I felt that the difference was 2-fold. First, as a grad student, I had a lot more math under my belt and so I wasn't spending my time trying to figure out "what do all the little d's mean." And second, the graduate introductory classes (for quantum mechanics and E&M) were year-long classes instead of a semester or (for the 1st year introductory class) a couple of weeks of very fast flying concepts.

If I were to be given the ability to reorganize the classes, I would teach the concepts at the freshman level without as much calculation. Or better, I would restrict the freshmen to "toy models" where the calculations are completely trivial.

That would unlink the mathematical difficulties from the physical concepts and (hopefully) reduce the vast volume of material that students were required to memorize.

To put this into perspective, I passed the PhD qualifying exams at U. Cal., Irvine without knowing the basic laws of thermodynamics. However, at the oral exam the professors had discovered this fact and asked me thermodynamics questions. Of course I still didn't know the basic facts of the subject but I could very quickly derive the results using statistical mechanics and probability theory (which was my math major). They supposedly had a fight but decided to pass me anyway. I had skipped over most of the undergraduate education in physics and went straight to grad school without it, so I always had big holes in certain areas.

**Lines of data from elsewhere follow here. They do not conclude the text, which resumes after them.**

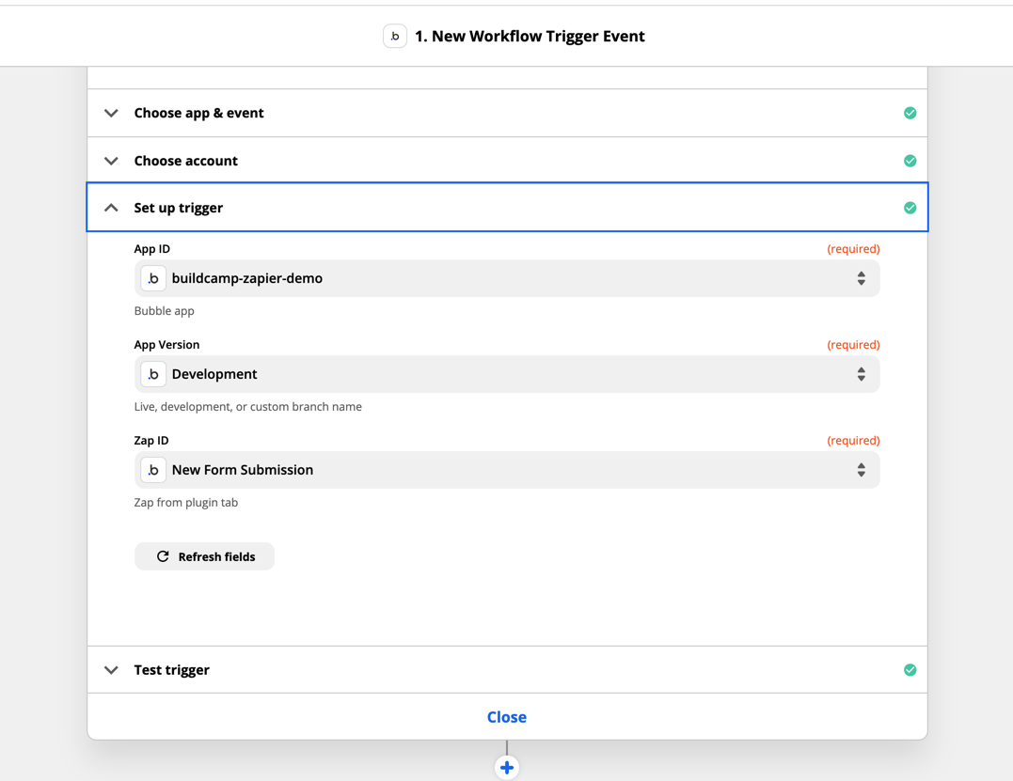Expand the Test trigger section chevron
Screen dimensions: 1013x781
[111, 670]
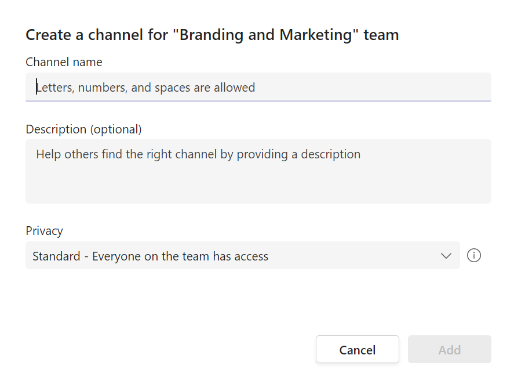This screenshot has width=514, height=384.
Task: Click the chevron on the Privacy field
Action: pos(446,255)
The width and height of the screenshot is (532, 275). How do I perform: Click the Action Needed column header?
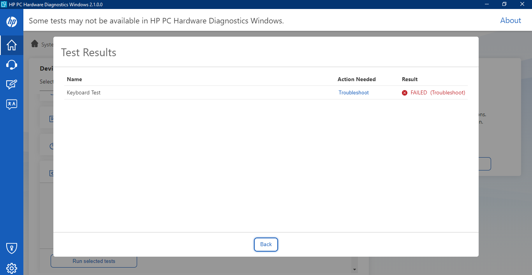[x=356, y=79]
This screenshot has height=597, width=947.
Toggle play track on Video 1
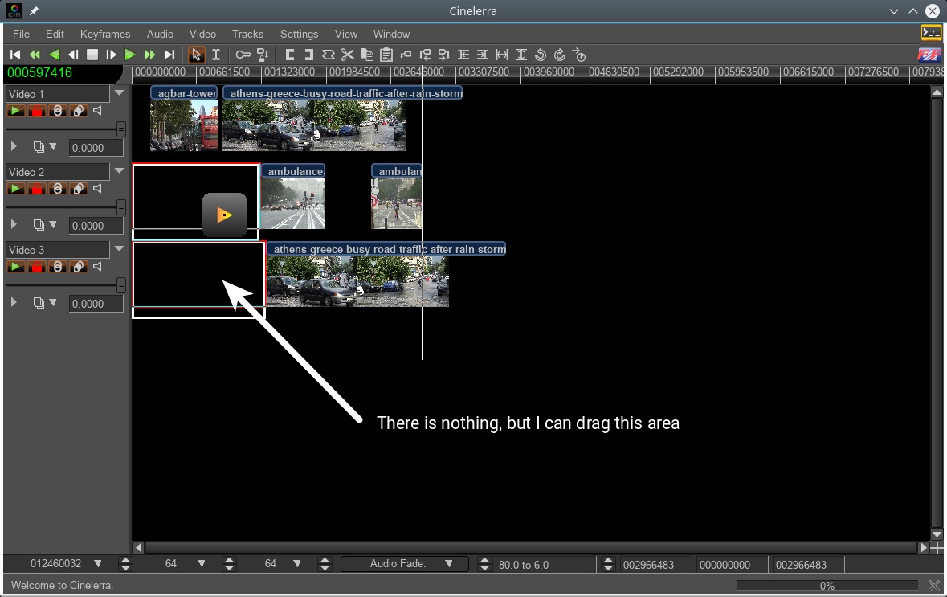pos(15,111)
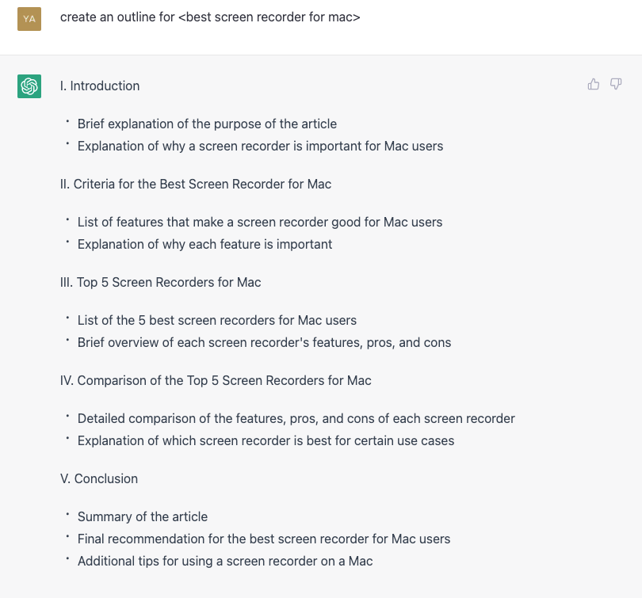The height and width of the screenshot is (598, 642).
Task: Click 'Explanation of why a screen recorder' bullet
Action: point(261,146)
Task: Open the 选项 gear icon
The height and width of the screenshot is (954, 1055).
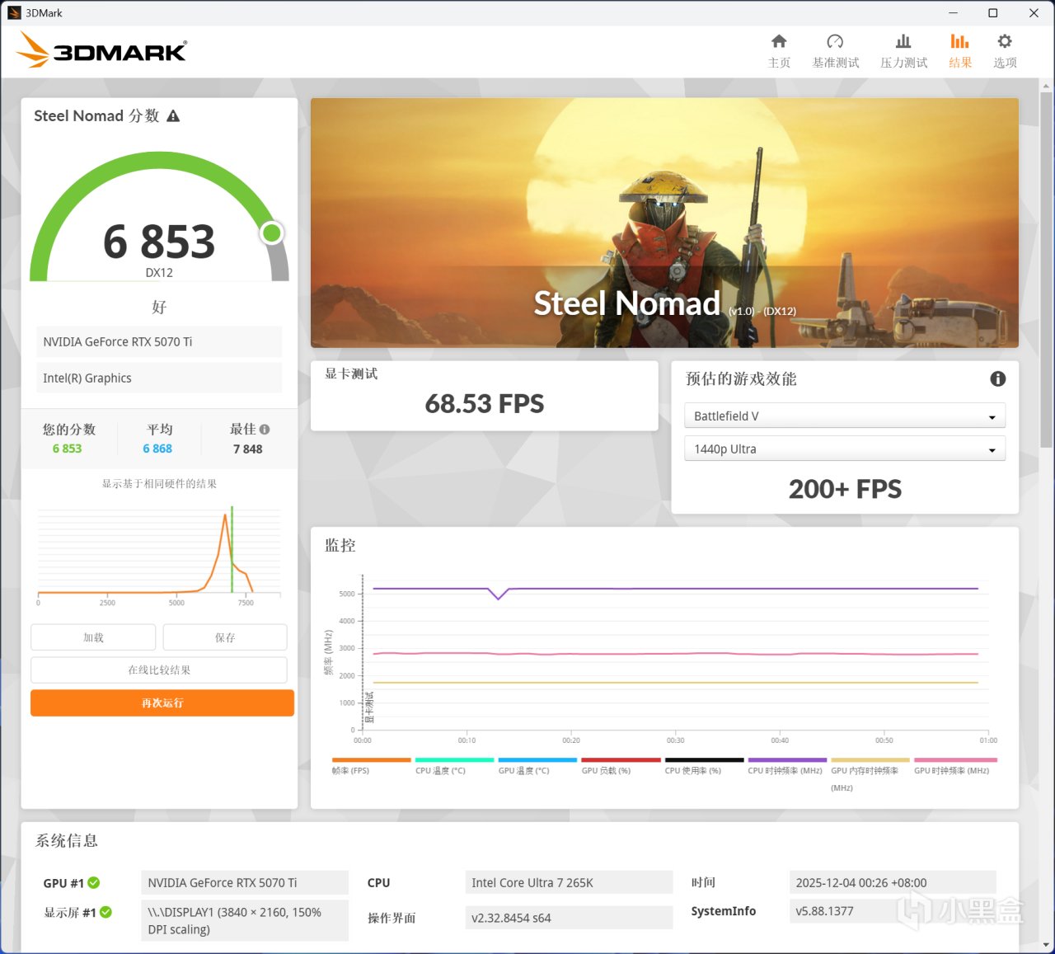Action: [1005, 41]
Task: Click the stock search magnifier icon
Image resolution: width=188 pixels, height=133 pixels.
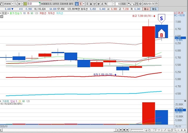Action: [16, 4]
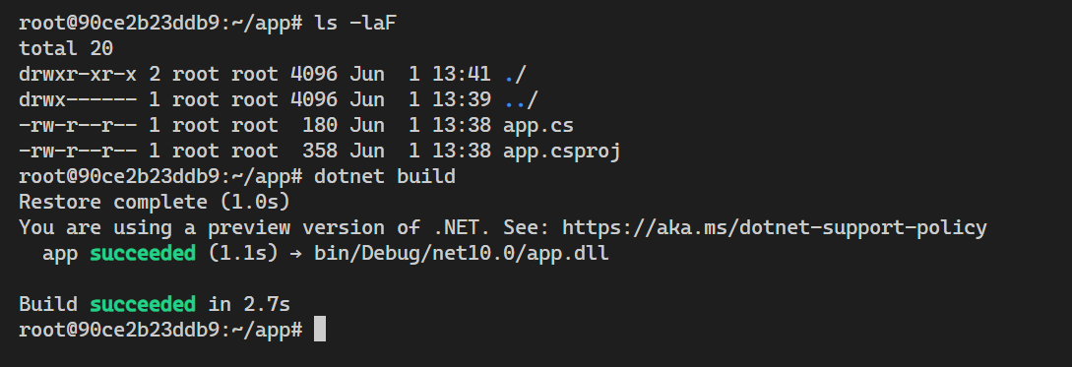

I think the question comes down to "just how many terms do you want your students to have to memorize before you will give them a degree?"

For me, the answer to the undergraduate question for the freshman introductory class was "too many". And it's not just physics that had this problem for me. Certain parts of mathematics define way too many terms, particularly abstract algebra. Ironically, despite algebra being a complete disaster for me in grad math, my specialty now is a branch of Clifford algebra.

Frank said...

"Or maybe I've got some kind of Lisp virus infecting me?"

I don't detect a Lithp. *LOL*

a quantum diaries survivor said...

Angry, you are not depressed, who do you think you're fooling ? Your second list is much better than the first...

Cheers,
T.

Anonymous said...

Maybe your disinterested physics students need a more entertaining presentation. Some examples:
actually firing a projectile into a block of wood to accompany lectures on momentum, (or maybe safer, use a pool table and balls for that subject.) Use surgical tubing tied to objects of various mass to demonstrate elastic potential energy. When I was an undergraduate we used oranges and grapefruits - outside of class - tied to surgical tubing and if you stretch it about 30 feet, the fruit just obliterates! Maybe get a radar gun to measure velocity of whatever you tie to the surgical tube to verify the math formulas.
Or, use lasers, mirrors and oscilloscopes to measure the speed of light, etc....
I never liked sitting in a classroom watching my General Physics professor derive formulas on the board. Blow stuff up and you'll get their attention!
Just don't use the Los Alamos 'tickle the dragon's tail' experiment!!